Objectif: Recopiez intégralement l'extrait sur Jean Baubérot, sans rien y changer.
------ Extrait
La politique n’est cependant jamais très loin : Jean Baubérot rejoint en
1997 le cabinet de Ségolène Royal, se montre critique, au sein de la
commission Stasi de 2003, envers l’interdiction du voile à l’école, et
dénonce, dans un essai publié en 2008, la laïcité de Nicolas Sarkozy. «
En lui, le savant et le politique se nourrissent l’un l’autre, constate
Philippe Portier, titulaire de la chaire sur la laïcité de l’EPHE. C’est
la manière même de l’“intellectuel spécifique” décrit par Michel
Foucault : le citoyen parle en s’adossant aux savoirs particuliers qu’il
accumule dans l’intimité de son cabinet de travail, et le chercheur
écrit en s’appuyant sur les savoirs populaires qu’il croise dans les
espaces publics où il s’installe. »
------------
------ Enregistrements fournis
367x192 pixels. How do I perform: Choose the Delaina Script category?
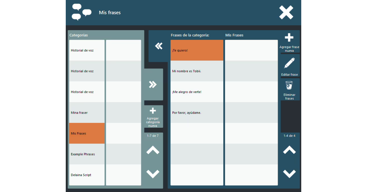pyautogui.click(x=87, y=175)
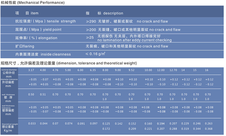The image size is (226, 136).
Task: Click the dimension, tolerance and theoretical weight heading
Action: tap(69, 63)
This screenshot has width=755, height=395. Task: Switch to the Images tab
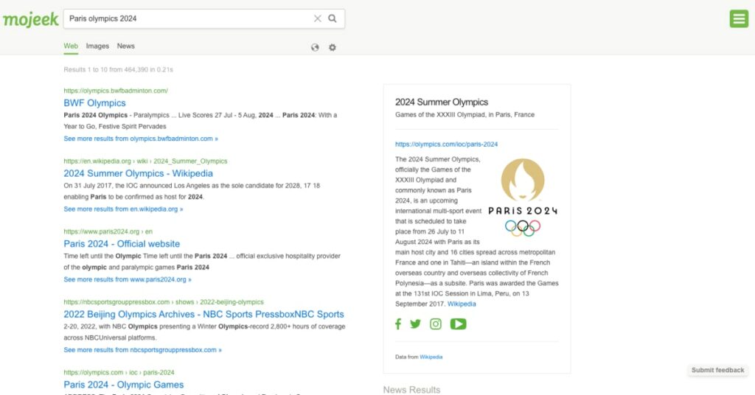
------------
Réponse attendue:
La politique n’est cependant jamais très loin : Jean Baubérot rejoint en
1997 le cabinet de Ségolène Royal, se montre critique, au sein de la
commission Stasi de 2003, envers l’interdiction du voile à l’école, et
dénonce, dans un essai publié en 2008, la laïcité de Nicolas Sarkozy. «
En lui, le savant et le politique se nourrissent l’un l’autre, constate
Philippe Portier, titulaire de la chaire sur la laïcité de l’EPHE. C’est
la manière même de l’“intellectuel spécifique” décrit par Michel
Foucault : le citoyen parle en s’adossant aux savoirs particuliers qu’il
accumule dans l’intimité de son cabinet de travail, et le chercheur
écrit en s’appuyant sur les savoirs populaires qu’il croise dans les
espaces publics où il s’installe. »